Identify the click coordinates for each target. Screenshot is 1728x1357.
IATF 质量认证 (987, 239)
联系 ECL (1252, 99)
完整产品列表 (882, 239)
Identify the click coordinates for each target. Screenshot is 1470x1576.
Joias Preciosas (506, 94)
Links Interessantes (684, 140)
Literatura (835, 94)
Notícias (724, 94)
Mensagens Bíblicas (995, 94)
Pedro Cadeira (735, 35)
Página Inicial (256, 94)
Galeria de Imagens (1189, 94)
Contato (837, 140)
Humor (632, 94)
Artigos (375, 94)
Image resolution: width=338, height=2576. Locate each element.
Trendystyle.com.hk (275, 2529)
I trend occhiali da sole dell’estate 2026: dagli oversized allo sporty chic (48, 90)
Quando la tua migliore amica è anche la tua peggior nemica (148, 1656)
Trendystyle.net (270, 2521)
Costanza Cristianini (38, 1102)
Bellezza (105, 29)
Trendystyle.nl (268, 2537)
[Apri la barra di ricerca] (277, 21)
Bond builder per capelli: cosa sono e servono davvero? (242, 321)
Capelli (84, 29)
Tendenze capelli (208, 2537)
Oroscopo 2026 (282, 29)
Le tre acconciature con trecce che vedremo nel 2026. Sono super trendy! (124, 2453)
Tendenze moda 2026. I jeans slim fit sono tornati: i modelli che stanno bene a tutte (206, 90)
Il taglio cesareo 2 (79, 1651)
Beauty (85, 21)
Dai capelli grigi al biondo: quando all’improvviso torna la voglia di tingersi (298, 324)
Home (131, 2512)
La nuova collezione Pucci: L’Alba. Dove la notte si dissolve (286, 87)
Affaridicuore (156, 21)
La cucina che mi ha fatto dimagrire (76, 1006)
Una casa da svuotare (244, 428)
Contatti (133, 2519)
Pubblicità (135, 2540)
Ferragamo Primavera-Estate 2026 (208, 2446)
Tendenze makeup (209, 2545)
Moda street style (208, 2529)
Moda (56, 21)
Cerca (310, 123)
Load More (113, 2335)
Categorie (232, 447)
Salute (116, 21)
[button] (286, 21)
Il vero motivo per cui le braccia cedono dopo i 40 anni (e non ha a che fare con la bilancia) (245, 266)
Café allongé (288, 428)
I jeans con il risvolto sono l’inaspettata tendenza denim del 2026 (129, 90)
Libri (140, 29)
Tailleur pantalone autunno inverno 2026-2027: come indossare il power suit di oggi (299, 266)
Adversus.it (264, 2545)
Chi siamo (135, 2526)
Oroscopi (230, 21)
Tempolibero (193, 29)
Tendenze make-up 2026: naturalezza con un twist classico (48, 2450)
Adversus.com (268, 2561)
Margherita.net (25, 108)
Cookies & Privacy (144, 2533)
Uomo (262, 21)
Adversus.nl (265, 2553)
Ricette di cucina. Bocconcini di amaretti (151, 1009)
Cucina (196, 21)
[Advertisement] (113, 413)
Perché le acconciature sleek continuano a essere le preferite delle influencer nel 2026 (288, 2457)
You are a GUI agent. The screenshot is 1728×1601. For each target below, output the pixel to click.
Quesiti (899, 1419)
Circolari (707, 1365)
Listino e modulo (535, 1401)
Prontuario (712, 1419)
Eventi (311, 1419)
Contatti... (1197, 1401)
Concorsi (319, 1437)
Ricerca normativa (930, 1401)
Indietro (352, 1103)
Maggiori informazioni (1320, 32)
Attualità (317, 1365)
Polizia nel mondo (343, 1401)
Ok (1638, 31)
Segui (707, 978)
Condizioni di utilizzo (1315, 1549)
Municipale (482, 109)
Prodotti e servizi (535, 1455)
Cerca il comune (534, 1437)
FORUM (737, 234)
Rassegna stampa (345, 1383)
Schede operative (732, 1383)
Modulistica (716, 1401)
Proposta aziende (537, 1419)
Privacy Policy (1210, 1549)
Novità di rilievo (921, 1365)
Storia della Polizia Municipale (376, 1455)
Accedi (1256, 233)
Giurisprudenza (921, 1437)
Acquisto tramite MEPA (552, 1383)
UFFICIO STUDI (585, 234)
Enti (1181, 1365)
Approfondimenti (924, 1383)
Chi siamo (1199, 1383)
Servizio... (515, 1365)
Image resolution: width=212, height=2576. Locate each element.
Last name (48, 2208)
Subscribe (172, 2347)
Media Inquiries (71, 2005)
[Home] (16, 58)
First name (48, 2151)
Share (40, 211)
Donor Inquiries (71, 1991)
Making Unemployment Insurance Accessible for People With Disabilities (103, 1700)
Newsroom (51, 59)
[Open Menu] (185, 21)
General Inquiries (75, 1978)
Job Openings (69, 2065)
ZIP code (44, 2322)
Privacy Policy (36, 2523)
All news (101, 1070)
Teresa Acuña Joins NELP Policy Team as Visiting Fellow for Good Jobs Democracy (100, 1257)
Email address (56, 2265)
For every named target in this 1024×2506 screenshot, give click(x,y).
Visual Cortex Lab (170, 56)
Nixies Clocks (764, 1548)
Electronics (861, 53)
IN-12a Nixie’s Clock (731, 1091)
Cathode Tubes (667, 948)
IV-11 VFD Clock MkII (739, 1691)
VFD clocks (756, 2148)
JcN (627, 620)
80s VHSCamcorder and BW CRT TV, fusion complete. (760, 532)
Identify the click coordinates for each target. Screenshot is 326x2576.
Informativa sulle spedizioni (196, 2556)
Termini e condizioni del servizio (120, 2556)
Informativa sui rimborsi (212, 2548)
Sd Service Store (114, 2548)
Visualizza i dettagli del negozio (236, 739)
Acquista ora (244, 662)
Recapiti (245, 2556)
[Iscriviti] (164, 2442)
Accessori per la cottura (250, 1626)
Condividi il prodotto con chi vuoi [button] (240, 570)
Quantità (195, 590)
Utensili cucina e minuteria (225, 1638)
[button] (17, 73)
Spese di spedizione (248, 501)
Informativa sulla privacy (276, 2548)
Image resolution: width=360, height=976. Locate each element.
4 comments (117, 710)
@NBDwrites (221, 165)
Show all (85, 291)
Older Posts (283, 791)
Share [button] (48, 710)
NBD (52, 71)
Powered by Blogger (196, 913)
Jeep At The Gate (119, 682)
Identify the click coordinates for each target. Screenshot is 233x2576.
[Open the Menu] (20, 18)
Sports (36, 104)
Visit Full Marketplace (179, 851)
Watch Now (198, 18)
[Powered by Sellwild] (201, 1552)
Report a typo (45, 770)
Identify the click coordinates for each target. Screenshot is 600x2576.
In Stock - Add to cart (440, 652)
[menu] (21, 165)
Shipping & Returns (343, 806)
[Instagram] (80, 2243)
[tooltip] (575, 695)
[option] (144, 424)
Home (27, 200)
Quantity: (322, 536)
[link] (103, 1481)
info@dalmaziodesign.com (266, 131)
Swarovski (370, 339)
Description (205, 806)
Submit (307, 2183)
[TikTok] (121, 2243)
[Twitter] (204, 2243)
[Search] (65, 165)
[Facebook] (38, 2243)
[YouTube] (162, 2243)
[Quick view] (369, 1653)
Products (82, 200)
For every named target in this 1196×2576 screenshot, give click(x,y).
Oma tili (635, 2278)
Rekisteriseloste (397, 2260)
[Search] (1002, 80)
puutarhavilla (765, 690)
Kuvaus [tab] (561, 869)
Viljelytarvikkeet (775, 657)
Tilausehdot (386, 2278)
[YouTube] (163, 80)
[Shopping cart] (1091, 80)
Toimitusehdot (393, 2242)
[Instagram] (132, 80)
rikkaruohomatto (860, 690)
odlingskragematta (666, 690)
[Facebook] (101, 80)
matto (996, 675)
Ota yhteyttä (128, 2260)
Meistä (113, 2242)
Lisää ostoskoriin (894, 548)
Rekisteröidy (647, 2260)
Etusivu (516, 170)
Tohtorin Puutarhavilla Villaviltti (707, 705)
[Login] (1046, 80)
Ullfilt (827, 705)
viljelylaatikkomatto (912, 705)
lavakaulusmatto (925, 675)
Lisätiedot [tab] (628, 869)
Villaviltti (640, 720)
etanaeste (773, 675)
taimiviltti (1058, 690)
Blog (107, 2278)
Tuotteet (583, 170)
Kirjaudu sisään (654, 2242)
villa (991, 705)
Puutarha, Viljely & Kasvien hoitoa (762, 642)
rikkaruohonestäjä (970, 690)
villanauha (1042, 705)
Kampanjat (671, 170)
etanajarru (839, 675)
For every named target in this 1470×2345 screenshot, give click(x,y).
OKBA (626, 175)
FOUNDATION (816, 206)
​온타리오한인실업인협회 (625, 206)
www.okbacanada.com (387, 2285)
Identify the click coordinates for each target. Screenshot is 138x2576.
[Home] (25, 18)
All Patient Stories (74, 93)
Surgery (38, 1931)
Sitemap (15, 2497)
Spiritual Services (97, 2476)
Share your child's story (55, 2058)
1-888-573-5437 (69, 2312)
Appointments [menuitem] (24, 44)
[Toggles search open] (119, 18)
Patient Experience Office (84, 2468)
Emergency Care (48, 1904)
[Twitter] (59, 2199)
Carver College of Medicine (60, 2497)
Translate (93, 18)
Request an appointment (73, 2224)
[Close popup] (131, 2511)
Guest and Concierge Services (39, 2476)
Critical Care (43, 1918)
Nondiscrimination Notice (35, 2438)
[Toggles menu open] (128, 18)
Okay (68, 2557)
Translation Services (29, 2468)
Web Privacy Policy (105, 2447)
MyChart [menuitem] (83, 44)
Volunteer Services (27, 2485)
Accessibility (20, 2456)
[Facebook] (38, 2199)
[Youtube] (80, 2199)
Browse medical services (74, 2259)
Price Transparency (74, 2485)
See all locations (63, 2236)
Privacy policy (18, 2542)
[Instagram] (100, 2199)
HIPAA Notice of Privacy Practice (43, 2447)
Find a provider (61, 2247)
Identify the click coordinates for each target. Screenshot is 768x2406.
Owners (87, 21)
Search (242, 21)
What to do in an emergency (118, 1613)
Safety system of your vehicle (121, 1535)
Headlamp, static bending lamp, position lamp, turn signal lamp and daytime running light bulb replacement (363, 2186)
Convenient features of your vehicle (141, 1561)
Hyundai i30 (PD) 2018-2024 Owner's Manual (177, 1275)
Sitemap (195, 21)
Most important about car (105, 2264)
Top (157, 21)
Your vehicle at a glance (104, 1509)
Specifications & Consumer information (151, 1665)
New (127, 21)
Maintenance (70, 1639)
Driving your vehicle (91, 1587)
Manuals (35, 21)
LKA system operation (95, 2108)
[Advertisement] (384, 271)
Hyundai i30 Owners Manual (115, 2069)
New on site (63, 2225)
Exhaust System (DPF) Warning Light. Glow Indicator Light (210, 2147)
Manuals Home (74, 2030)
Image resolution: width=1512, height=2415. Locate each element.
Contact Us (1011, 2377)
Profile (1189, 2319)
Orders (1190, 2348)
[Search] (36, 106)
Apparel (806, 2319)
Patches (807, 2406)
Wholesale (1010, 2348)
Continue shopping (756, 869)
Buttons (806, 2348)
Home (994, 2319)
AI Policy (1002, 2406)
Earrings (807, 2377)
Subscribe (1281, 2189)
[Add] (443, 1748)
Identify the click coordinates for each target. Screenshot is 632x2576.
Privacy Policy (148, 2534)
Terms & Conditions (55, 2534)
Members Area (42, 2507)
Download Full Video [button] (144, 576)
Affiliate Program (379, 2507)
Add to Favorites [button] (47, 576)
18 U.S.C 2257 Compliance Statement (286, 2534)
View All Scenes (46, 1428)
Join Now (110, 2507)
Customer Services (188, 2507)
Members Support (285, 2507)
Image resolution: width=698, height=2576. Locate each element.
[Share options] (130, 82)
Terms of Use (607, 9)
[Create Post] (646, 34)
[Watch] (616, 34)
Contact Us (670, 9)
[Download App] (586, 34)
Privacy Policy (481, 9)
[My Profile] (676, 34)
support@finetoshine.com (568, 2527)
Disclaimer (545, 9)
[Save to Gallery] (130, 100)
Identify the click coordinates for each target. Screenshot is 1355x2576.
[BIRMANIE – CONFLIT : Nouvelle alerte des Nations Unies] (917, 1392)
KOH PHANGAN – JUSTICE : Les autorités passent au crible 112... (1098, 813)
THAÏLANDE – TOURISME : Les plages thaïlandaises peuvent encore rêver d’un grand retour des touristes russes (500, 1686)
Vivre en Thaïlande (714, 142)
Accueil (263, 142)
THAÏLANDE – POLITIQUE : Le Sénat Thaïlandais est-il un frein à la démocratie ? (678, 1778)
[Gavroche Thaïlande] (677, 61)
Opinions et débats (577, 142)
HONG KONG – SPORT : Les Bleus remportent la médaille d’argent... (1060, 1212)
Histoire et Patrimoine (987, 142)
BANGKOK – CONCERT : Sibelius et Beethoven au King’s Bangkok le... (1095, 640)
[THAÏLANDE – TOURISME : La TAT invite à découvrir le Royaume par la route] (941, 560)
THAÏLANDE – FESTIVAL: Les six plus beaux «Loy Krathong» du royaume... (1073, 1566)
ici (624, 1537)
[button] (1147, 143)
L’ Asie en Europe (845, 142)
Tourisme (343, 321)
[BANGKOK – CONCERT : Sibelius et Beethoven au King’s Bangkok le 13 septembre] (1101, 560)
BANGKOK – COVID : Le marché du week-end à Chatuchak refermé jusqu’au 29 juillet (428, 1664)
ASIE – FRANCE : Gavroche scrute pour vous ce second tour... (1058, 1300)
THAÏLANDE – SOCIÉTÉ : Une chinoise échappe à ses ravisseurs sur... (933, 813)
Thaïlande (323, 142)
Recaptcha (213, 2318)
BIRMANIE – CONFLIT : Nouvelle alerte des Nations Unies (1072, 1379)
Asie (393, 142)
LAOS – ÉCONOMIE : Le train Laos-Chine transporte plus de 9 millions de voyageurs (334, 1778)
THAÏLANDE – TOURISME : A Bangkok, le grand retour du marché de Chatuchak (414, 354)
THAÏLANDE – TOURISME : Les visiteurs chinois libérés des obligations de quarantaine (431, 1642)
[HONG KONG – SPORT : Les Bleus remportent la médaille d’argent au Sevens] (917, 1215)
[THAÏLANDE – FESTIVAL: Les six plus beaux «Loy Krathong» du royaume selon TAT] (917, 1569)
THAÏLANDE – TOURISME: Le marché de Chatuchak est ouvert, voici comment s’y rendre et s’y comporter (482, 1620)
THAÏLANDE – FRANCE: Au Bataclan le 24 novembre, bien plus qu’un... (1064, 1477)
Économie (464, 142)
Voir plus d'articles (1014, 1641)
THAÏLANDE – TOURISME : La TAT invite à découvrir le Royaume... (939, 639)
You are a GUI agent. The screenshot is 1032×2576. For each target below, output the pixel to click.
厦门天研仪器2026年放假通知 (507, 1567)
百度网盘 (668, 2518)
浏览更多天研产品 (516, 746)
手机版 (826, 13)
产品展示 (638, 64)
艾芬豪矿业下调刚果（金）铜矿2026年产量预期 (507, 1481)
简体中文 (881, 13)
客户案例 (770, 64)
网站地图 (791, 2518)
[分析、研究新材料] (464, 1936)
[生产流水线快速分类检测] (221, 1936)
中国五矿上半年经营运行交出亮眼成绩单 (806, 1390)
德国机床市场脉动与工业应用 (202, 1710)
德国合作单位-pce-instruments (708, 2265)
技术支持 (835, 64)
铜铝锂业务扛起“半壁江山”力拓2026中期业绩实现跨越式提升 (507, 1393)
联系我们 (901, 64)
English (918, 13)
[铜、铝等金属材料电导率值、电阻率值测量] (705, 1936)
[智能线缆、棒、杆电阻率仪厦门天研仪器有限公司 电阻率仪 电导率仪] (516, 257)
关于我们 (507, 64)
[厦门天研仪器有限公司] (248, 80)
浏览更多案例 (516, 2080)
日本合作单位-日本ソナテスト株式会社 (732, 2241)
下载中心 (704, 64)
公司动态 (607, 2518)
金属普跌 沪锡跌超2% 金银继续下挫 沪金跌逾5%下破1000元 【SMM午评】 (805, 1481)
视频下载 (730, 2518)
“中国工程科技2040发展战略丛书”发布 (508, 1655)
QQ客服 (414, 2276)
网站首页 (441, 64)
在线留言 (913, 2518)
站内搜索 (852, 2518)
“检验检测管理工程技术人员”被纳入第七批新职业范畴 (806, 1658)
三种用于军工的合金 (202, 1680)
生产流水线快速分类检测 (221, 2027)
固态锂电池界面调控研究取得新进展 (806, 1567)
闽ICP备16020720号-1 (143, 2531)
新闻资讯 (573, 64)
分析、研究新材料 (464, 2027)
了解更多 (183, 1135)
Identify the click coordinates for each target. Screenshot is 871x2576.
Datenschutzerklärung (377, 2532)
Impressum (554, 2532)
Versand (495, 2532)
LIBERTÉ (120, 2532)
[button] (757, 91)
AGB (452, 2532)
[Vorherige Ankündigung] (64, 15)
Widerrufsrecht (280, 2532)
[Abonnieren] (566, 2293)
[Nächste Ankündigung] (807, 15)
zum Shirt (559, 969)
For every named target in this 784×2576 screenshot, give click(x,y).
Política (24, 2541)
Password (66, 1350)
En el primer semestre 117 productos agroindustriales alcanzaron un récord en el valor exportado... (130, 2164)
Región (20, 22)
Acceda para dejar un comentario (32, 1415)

================================

**HOW TO COMPLETE THIS TASK**.
Reproduce the lines above, beginning at the line with "Earrings (807, 2377)" and stopping after the line with "[BANGKOK – CONCERT", exactly as they are.

**REPLY**.
Earrings (807, 2377)
Subscribe (1281, 2189)
[Add] (443, 1748)
Identify the click coordinates for each target. Screenshot is 632x2576.
Privacy Policy (148, 2534)
Terms & Conditions (55, 2534)
Members Area (42, 2507)
Download Full Video [button] (144, 576)
Affiliate Program (379, 2507)
Add to Favorites [button] (47, 576)
18 U.S.C 2257 Compliance Statement (286, 2534)
View All Scenes (46, 1428)
Join Now (110, 2507)
Customer Services (188, 2507)
Members Support (285, 2507)
Image resolution: width=698, height=2576. Locate each element.
[Share options] (130, 82)
Terms of Use (607, 9)
[Create Post] (646, 34)
[Watch] (616, 34)
Contact Us (670, 9)
[Download App] (586, 34)
Privacy Policy (481, 9)
[My Profile] (676, 34)
support@finetoshine.com (568, 2527)
Disclaimer (545, 9)
[Save to Gallery] (130, 100)
Identify the click coordinates for each target. Screenshot is 1355x2576.
[BIRMANIE – CONFLIT : Nouvelle alerte des Nations Unies] (917, 1392)
KOH PHANGAN – JUSTICE : Les autorités passent au crible 112... (1098, 813)
THAÏLANDE – TOURISME : Les plages thaïlandaises peuvent encore rêver d’un grand retour des touristes russes (500, 1686)
Vivre en Thaïlande (714, 142)
Accueil (263, 142)
THAÏLANDE – POLITIQUE : Le Sénat Thaïlandais est-il un frein à la démocratie ? (678, 1778)
[Gavroche Thaïlande] (677, 61)
Opinions et débats (577, 142)
HONG KONG – SPORT : Les Bleus remportent la médaille d’argent... (1060, 1212)
Histoire et Patrimoine (987, 142)
BANGKOK – CONCERT : Sibelius et Beethoven au King’s Bangkok le... (1095, 640)
[THAÏLANDE – TOURISME : La TAT invite à découvrir le Royaume par la route] (941, 560)
THAÏLANDE – FESTIVAL: Les six plus beaux «Loy Krathong» du royaume... (1073, 1566)
ici (624, 1537)
[button] (1147, 143)
L’ Asie en Europe (845, 142)
Tourisme (343, 321)
[BANGKOK – CONCERT : Sibelius et Beethoven au King’s Bangkok le 13 septembre] (1101, 560)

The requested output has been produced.